The wildly exaggerated and unscientific statements in the 2006 report do provide ample evidence of the ideological crusade at hand. For example, among its conclusions: “There is no risk-free level of exposure to secondhand smoke.” This makes a mockery of the most basic tenet of modern toxicology—“The dose makes the poison.” It’s as if there is no difference between exposure to radiation from a single X-ray and the fallout from a nuclear bomb. In the twisted minds of the Surgeon General and his army of moralistic fanatics, even ventilation is a curse, supposedly distributing smoke throughout a building rather than dissipating and removing it.
The materials publicizing the report also repeat another favorite canard of the prohibitionists: “Smoking is the single greatest avoidable cause of disease and death.” What pure bourgeois propaganda! The capitalist ruling class denies health care to tens of millions, kills untold numbers in its imperialist wars of depredation, starves the impoverished masses and daily puts the life and limb of industrial workers at risk as it squeezes out its profits.

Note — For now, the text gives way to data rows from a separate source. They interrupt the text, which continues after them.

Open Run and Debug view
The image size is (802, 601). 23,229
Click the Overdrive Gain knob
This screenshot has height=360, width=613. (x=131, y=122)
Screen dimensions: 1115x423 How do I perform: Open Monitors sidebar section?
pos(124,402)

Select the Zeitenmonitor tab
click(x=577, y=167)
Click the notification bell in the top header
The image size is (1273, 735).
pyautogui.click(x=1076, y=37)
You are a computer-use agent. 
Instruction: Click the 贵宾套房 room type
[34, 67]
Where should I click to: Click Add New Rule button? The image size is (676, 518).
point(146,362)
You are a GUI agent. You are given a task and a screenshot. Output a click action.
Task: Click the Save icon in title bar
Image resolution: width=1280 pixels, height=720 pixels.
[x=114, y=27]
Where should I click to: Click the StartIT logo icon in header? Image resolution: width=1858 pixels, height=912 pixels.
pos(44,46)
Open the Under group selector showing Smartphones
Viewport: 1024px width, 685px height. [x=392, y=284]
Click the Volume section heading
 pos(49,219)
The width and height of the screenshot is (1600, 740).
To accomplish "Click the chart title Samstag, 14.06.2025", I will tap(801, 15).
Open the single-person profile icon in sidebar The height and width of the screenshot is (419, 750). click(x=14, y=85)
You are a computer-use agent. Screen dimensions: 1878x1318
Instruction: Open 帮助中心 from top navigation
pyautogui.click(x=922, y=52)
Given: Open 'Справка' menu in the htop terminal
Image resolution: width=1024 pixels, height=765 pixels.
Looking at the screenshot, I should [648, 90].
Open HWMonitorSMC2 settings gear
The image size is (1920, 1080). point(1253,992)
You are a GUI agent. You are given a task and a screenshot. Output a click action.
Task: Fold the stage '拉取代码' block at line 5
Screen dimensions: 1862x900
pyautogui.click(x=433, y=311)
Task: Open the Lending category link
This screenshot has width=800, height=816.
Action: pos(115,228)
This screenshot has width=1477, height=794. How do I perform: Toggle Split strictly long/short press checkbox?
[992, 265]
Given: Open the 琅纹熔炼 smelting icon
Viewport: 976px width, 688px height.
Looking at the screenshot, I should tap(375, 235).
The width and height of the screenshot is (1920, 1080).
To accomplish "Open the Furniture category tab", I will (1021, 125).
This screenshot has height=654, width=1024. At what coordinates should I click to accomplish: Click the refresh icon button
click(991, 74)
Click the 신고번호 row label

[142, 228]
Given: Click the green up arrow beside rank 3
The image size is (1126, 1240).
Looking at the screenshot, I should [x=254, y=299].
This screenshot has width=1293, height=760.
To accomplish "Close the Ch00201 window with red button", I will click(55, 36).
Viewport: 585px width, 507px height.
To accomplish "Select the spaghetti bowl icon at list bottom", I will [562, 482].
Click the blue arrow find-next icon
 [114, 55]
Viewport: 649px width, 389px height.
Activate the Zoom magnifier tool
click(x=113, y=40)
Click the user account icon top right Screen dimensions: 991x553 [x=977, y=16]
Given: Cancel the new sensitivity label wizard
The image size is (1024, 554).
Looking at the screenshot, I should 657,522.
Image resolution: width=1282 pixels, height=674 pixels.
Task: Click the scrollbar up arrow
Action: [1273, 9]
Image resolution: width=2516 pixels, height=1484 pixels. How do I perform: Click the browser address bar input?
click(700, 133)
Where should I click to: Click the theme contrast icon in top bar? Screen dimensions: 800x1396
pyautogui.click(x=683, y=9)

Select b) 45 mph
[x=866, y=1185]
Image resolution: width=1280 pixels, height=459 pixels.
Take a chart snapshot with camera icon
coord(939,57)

Commenting on the outdoor smoking ban in NYC, the New England Journal of Medicine (23 June) noted, “Since smokers are more likely to be poor and therefore dependent on free public spaces for enjoyment and recreation, refusing to allow them to smoke in those places poses potential problems of fairness.” That’s putting it far too mildly. There is a strong class and race bias to this puritanism, as Michael C. notes. While working people can no longer enjoy a smoke on the beach, in a park or while strolling along a pedestrian mall in the Big Apple and office employees huddle outside trying to sneak a puff, those with money light up freely inside “doorman and rope” nightclubs where a bottle of liquor can go for hundreds of dollars. Oozing ruling-class arrogance, Mayor Bloomberg, the Surgeon General and their ilk push a cause that has nothing to do with health and everything to do with the wholesale regimentation of the populace and a drive to increase workplace productivity.